Last year Air Force ground controllers rescued a $1.7 billion military communications satellite that had been stranded in the wrong orbit and at risk of blowing up, as reported by The Washington Post.The Advanced Extremely High Frequency (AEHF) satellite— the first of six in a $14 billion system designed to give the military more communications capacity and resist signals jamming— sat in a “parking orbit” 31,000 miles above the Earth after ground controllers were unable to fire its main engine to send it into the planned orbit of 22,000 miles above the Earth.
The likely culprit? A piece of cloth blocking the fuel line left there during manufacturing to keep out impurities when the line was disconnected for repair.
The satellite was useless where it was stranded and there was a danger that the fuel backed up in the lines might ignite and explode.
So they devised a rescue plan using the satellite’s two other propulsion systems, which are weaker than the main engine and designed to make course corrections.
Over 14 months ground crews fired the two backup systems hundreds of times— each time checking with other Air Force teams to make sure AEHF-1 wasn’t headed for a collision with any space junk— and propelled the satellite across 21,000 miles of space.
The satellite reached orbit last October, more than a year late, and successfully completed testing on Feb. 29. It is said to have enough fuel to complete its expected 14-year life.

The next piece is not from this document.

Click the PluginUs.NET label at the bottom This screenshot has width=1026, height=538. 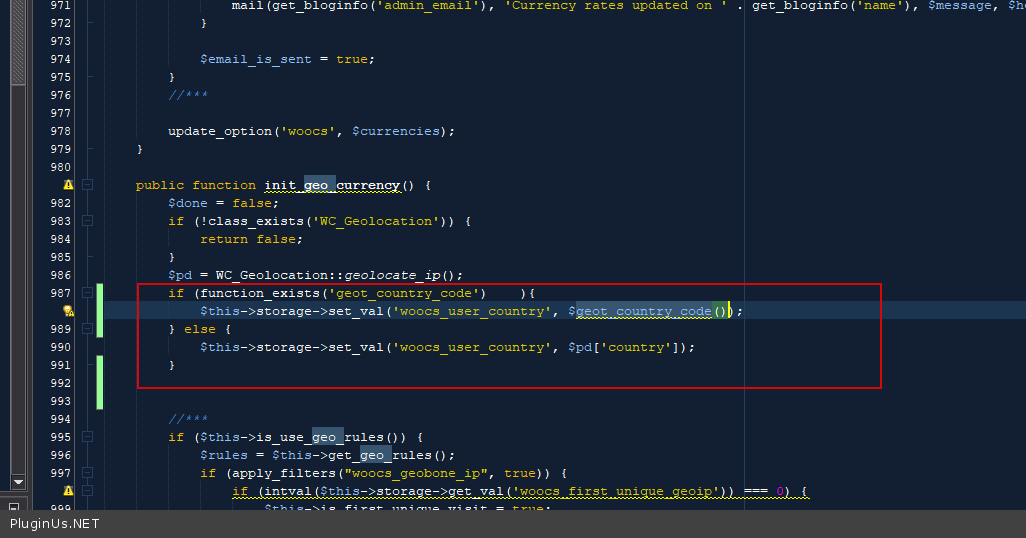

Losing AEHF-1 would have been costly and embarrassing. The program was $250 million over budget and two years behind schedule when AEHF-1 lifted off in August 2010. The failure would have raised more questions in Congress about the military and aerospace industry’s ability to manage multibillion-dollar projects.
It also would have delayed the new satellite system (along with all the technology related to it) and would have prolonged the military’s dependence on the ageing Milstar system (which first launched in 1994).